Seelu is a late maturing cultivar.  It flowers in Cauquenes, in the dry interior of Chile, 160 days after seeding. It shows good growth during the spring and beginning of the summer, providing excellent forage production. Seelu grows erect with heights of 50 to 100 cm and is appropriated for association with perennial grasses. It is easily harvested either as forage or for it seeds. Seelu adapts to zones with annual precipitation levels of over 800 mm (Evans, 2006).

Zulu II

Zulu II is a semi-late cultivar that is very similar to Seelu. It flowers in Perth (Western Australia) 162 days after seeding. It has a prostrated early growth, beginning to be erect in the spring and reaching a height of 1.2 m. Zulu II has deep roots that can reach a depth of 1.5 m, which allows it to extend its growth period during the summer.

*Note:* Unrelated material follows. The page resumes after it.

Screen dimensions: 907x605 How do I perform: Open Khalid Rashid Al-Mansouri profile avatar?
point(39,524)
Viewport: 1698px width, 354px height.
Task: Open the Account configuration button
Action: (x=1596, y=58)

It has a high level of seed production and a high percentage of hard seeds, so that it can be used in rotation with other crop. It can adapt to areas with more than 450 mm of precipitation annually. Zulu II has excellent tolerance to acidic soils (pH 4.5 to 7.0) but is intolerant of water-logging conditions and heavy soils. It can be used as hay, silage or green manure, with a crude protein content of 18-22% (Seedmark, 2005b; Thompson, 2005).

Arrotas

Arrotas is a new late cultivar developed in Tasmania, Australia, originating from collections in Italy.  Its main characteristic is that it takes better advantage of the long growing season in humid Mediterranean areas than any other leguminous species. Arrotas flowers six weeks after cv. Cefalu. It is highly productive until the end of summer and can produce over 10 t MS ha-1 yr-1 in Hamilton (37º73’ S; 142º02’ W), Victoria, Australia. It does not produce meteorism in animals. It is moderately tolerant of the cold, sustaining temperatures to -5 °C. It is not tolerant to salinity or poor drainage. The seeds are relatively small, the weight of 1,000 seeds is 1.42 g. Seminal hardness is 96%, because of which scarification is necessary before seeding (Riffkin et al., 2001; Thompson, 2005).

CONCLUSIONS 

The arrowleaf clover presents characteristics of tolerance to cold, delayed phenology, high level of seed and phytomass production, small seeds with a high hardseedness, and a strong capacity for fixing nitrogen. All of these are very appropriate attributes that suggest the arrowleaf clover can be successfully integrated into cattle production systems in humid Mediterranean areas. In particular, it could become an important support in areas of the Andean foothills in the central south and south of Chile, where in five years of assessment it has shown superiority in terms of phytomass and seed production compared to subterranean clover and crimson clover. Arrowleaf clover is more productive and persistent than crimson clover. It is also considered appropriate for both cutting and grazing. However, its erect habit with flowers and seeds developing at the top of the canopy, and its incapacity to bury the seeds, makes it more vulnerable to grazing than subterranean clover, requiring to prevent grazing during the flowering period. Consequently, it seems advisable to integrate it into grazing system in a mix and not as the only species in the pasture. The data available to date on phytomass and seed production make it suitable in Mediterranean climates with annual precipitation levels above 800 mm. Another relevant trait is hardseedness so it can be incorporated as a annual pasture in rotation with cereal or oleaginous crops. It can also be incorporated in association with annual or perennial grasses and other legumes as permanent pasture.

ACKNOWLEDGEMENTS

We thank FONDECYT 1000608 for funding part of this research.